I had not recalled how magnificently bloody is The Iliad, and blood is one thing Fagles seems to have concentrated on rendering in technicolor. Reading its carnage in end-stopped lines, "loving" detail and muscular images leaves me a little bit drained, say, the way I felt upon first seeing "The Wild Bunch" or "Scarface." It all happens in slow motion and I am not permitted to look away. It's a testament to the power of Homer's craft that a movie version would be nearly impossible to create, with any appropriate level of horror at least. (As a reference point, a cable channel a few years ago aired a filmed version of The Odyssey, starring Armand Asante. It was cartoonish.

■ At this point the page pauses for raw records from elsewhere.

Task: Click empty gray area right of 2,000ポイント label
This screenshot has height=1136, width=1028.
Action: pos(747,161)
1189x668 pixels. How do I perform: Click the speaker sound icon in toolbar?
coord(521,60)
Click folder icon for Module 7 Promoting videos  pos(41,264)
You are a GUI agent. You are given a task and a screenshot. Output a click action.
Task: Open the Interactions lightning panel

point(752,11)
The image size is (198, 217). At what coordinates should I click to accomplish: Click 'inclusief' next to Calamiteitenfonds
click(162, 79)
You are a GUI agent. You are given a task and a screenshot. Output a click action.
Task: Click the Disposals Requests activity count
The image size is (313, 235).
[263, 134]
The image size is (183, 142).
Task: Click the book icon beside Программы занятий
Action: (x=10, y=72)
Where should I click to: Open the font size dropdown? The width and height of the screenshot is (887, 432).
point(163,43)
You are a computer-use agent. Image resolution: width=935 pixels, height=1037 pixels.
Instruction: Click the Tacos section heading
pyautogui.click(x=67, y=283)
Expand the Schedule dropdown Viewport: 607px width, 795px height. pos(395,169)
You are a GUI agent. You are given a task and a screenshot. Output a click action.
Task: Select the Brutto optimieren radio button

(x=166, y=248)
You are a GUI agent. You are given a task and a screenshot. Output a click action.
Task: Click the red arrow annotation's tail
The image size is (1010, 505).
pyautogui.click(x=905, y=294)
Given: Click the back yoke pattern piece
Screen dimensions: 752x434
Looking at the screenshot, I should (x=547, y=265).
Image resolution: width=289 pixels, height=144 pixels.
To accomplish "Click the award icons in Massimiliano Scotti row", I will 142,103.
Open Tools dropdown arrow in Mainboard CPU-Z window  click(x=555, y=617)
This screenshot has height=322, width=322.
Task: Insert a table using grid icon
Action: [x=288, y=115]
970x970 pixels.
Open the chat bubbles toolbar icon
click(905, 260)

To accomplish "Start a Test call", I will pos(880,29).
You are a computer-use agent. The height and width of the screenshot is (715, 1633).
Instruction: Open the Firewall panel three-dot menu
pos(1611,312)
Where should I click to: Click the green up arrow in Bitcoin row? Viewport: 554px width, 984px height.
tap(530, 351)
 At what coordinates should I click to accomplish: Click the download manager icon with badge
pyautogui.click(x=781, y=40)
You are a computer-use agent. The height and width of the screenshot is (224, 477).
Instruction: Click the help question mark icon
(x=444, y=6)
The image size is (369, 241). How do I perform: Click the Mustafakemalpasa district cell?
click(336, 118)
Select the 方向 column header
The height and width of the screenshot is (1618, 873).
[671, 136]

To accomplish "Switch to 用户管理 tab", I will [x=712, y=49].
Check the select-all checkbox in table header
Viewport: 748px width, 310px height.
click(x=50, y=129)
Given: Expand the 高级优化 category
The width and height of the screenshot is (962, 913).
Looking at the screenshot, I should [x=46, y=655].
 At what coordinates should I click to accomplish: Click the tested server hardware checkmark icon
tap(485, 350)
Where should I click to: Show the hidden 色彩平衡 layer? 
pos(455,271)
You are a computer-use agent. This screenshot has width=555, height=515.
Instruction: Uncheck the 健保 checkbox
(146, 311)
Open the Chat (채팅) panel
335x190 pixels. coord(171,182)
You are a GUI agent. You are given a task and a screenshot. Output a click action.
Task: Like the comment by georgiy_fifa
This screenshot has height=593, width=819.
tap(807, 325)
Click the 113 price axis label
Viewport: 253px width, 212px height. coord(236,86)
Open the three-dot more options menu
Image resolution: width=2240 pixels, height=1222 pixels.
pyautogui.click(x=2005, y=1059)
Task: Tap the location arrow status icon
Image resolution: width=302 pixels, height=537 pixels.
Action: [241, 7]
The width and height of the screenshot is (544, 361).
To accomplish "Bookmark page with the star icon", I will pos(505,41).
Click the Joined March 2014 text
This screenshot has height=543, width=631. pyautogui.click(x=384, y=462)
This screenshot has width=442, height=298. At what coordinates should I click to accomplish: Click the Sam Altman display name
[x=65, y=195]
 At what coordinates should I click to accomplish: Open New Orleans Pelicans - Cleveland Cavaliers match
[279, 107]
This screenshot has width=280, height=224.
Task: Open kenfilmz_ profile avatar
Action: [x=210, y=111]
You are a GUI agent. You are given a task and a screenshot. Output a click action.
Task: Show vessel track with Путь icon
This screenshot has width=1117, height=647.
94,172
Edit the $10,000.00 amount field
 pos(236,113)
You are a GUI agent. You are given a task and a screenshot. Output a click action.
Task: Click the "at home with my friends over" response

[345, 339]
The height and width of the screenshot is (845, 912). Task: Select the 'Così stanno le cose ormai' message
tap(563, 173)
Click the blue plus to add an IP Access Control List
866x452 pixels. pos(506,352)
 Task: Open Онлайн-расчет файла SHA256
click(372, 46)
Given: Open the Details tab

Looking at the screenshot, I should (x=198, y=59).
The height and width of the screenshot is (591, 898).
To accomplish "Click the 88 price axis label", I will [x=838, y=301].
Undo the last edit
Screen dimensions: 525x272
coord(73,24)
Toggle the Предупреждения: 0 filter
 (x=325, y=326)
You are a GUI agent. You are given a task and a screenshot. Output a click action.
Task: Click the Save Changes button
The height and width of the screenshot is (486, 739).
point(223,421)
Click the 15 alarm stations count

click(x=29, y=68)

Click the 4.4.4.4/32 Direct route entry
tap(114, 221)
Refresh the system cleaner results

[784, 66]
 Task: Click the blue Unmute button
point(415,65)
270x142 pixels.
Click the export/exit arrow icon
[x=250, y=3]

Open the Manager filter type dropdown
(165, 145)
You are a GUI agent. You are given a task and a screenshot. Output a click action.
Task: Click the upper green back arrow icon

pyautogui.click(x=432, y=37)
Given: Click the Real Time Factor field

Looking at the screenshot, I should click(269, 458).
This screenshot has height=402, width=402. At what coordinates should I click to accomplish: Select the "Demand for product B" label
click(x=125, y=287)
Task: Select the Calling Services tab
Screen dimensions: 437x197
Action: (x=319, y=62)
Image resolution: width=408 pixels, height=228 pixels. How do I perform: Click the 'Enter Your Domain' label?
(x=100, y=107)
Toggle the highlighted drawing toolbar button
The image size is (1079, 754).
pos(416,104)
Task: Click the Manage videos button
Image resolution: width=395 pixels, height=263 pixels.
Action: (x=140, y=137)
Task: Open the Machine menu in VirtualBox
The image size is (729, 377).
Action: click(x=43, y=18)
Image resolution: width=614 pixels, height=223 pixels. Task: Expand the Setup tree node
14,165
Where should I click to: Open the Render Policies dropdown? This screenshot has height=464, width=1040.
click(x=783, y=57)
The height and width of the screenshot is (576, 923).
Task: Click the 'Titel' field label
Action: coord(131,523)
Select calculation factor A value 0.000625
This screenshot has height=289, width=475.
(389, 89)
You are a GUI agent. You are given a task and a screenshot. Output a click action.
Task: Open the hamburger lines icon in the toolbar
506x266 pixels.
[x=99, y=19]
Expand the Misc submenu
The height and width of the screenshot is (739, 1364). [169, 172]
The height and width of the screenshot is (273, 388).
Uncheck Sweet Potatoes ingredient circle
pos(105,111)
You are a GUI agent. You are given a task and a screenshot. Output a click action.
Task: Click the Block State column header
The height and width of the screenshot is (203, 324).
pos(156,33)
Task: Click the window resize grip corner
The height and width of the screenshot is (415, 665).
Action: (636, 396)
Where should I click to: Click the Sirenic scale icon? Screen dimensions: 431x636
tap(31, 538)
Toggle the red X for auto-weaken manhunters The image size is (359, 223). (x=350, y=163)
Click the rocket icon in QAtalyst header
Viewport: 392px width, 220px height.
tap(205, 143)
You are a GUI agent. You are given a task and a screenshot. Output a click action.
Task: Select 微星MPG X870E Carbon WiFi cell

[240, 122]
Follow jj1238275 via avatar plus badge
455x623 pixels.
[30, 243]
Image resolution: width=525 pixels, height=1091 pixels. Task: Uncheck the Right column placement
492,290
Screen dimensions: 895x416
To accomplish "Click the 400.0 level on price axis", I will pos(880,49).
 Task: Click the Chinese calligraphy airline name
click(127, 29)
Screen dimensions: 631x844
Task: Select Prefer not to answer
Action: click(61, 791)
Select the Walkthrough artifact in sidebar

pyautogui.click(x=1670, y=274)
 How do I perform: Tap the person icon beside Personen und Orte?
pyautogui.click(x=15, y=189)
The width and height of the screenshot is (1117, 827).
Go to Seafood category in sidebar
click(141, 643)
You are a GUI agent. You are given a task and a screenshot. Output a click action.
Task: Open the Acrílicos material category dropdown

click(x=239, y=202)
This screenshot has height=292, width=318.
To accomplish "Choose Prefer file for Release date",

It sucked.) One needs the verbal image to register this much destruction upon individuals at war. Only the Normandy invasion scenes of "Saving Private Ryan" can approach what Fagles did in bringing carnage straight to the gut. I have experienced new dreams since finishing that poem!

I look forward to moving on to The Odyssey, another text I've not read in thirty years. Again, it was the Rieu translation then, and will be the Fagles translation soon.

2 Comments

Richard Long said:

I recently reread AGAMEMNON and OEPDIPUS REX, and those plays are bloody, too. There's not much detail about blood, but the actions, if imagined, are bloody. Seems most western myths are like this.

Jackie said:

As a classics student, one of my passions is comparison of translations, and i have to say i usually go for the prose version, because they tend to preserve the true meaning of the original, without contraints of rhyme or metre.
I studied the Rieu translation at school, and when i came to do my degree they wanted us to read the Fagles translation, because our professor felt profoundly offended to see the Iliad rendered in anything but verse! I dont feel the same way, because i think Fagles is too rigid in his expression, and i found it difficult to be swept away by his words the way i was with Rieu. I have to admit i went against the wishes of my professor, and stuck to my original copy, which caused him no small headache with my refences! But that was in first year (i am a masters student now) and i have since found the only adequate solution to the problem of translation- making my own. There really is nothing to compare to the Greek text for poetic beauty, and only then can you pick up on all the subtle nuances of expression in the original language. now i only use translations when im in a hurry and i have to skim through looking for a passage.I thoroughly recommend anyone with a serious love of Homer to have a stab at the greek- just get a bilingual edition!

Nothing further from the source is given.